There are some risks with SEMS placement. According to Tilney et al. [9], potential complications after insertion of a colonic stent include perforation, bleeding, stent migration, reobstruction, and pain [10]. In the ESGE Clinical Guideline [1], SEMS placement is strongly recommend as the preferred treatment for palliation of malignant colonic obstruction based on the evidence. Patients who underwent SEMS placement had a shorter hospitalization (10 vs. 19 days) and a lower intensive care unit admission rate (0.8 vs. 18.0%) than those who underwent surgery [11, 12]. However, while short-term complications occurred more often in the surgery group, late complications were more frequent in the SEMS group [12]. Stentrelated complications mainly included reobstruction (18%), colonic perforation (10%), and stent migration (9%) [12].
Regarding reobstruction, the median stent patency in the palliative setting ranges widely between 55 and 343 days [13, 14]. A previous study reported a median stent patency of 106 days (range, 68–288 days) in the SEMS group [15]. Tumor ingrowth and overgrowth causes stent reobstruction and usually occurs during the long-term course of stent therapy [1]. Reobstruction could be managed endoscopically. Stent replacement and stent reopening by a stent-in-stent have been reported as the preferred methods to manage reobstruction, with satisfactory results (clinical success, 75–86%) [1, 16, 17].

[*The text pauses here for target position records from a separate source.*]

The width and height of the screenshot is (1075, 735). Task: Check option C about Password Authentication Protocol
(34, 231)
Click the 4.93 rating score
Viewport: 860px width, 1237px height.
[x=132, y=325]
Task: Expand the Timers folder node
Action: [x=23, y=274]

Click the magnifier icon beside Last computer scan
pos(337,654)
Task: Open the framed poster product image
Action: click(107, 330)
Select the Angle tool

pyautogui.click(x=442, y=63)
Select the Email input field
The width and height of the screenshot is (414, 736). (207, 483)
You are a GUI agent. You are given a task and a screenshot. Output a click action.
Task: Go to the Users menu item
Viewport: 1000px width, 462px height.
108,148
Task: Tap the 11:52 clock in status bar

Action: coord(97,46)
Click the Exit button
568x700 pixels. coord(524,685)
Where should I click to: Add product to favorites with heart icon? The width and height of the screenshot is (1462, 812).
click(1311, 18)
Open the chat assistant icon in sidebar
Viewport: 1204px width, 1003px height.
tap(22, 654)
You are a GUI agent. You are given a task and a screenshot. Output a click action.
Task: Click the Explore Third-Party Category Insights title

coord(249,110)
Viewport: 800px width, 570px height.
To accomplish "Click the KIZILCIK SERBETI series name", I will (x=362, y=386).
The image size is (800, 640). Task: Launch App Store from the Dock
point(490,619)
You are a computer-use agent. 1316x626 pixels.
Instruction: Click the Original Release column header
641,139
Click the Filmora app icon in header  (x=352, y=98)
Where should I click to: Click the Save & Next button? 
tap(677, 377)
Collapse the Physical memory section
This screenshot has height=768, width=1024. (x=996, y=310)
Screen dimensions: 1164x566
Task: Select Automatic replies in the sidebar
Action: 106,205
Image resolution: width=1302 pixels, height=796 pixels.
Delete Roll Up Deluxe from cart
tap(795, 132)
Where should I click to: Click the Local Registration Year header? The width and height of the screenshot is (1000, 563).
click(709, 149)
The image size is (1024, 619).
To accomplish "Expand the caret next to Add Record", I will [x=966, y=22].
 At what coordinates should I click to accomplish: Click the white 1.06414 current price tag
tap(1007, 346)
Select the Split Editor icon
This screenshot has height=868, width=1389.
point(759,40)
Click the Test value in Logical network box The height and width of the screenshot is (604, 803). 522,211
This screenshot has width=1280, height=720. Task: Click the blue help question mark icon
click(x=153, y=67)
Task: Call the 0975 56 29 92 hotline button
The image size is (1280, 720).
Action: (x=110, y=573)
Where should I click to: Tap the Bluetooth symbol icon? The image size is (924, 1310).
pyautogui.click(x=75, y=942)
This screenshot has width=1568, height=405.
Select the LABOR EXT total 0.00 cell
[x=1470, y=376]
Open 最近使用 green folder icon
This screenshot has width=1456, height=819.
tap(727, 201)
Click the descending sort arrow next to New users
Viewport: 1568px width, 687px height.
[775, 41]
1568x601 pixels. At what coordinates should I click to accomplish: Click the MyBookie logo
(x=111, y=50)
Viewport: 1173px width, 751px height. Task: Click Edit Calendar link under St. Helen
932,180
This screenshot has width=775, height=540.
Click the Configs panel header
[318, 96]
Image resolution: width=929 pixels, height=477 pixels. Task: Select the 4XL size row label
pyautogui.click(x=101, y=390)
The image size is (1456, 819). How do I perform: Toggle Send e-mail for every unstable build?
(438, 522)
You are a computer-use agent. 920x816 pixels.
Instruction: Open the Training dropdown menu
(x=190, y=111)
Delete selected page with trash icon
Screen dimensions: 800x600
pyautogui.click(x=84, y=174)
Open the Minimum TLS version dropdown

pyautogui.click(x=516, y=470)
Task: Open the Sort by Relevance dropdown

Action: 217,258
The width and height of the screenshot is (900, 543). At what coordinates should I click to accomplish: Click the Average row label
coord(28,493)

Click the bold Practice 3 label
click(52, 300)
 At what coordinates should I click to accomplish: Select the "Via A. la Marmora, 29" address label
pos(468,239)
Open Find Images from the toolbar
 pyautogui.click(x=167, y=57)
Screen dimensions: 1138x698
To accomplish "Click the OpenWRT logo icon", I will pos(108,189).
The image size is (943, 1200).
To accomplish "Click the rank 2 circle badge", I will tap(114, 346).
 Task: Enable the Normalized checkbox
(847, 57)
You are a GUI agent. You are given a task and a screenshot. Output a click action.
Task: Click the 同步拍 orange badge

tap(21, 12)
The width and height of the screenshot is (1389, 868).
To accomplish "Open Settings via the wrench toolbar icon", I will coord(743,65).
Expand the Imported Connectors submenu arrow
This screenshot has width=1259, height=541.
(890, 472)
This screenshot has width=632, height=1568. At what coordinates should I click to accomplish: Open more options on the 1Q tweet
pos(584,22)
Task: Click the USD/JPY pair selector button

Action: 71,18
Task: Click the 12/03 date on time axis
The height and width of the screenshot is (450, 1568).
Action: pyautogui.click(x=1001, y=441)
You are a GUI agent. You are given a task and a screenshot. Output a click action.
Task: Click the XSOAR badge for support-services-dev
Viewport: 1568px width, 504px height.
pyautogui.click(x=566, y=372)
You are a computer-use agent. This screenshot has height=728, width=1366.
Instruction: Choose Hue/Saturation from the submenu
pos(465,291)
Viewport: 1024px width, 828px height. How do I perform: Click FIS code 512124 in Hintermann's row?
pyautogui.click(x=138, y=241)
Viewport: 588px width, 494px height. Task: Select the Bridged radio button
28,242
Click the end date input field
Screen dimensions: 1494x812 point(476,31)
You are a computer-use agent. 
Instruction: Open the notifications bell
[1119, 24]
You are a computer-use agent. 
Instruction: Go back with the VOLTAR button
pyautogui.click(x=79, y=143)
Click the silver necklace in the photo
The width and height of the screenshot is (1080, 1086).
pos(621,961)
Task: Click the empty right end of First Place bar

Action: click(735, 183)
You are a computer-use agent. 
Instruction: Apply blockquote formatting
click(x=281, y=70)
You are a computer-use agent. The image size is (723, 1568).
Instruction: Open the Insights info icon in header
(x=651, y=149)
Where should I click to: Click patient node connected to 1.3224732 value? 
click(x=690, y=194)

Colorectal stent placement as palliative care is effective in terms of averting surgery. However, further emergency intervention or surgical treatment may be necessary in some cases. We should recommend patients to undergo radical operation if they are shown to be good candidates to overcome colon cancer. In the present case, although the patient was a good candidate for surgery, he did not provide informed consent, and thus we were unable to perform the surgery. We should have insisted that the patient visit our hospital for follow-up every few months after the procedure. The patient presented reobstruction after SEMS placement, and the surgery was eventually performed after the patient had provided informed consent.
In conclusion, colorectal stent placement may be a good treatment option for patients who refuse to receive conventional therapeutic strategies or in those with unresectable colorectal cancer. However, patients should be carefully followed up every few months after SEMS placement because of the risk of reocclusion. It is necessary for endoscopists and surgeons to work together and develop management strategies that support reintervention and surgery.
Statement of Ethics
The authors have no ethical conflicts to disclose.
Disclosure Statement
None of the authors has any conflict of interest to declare.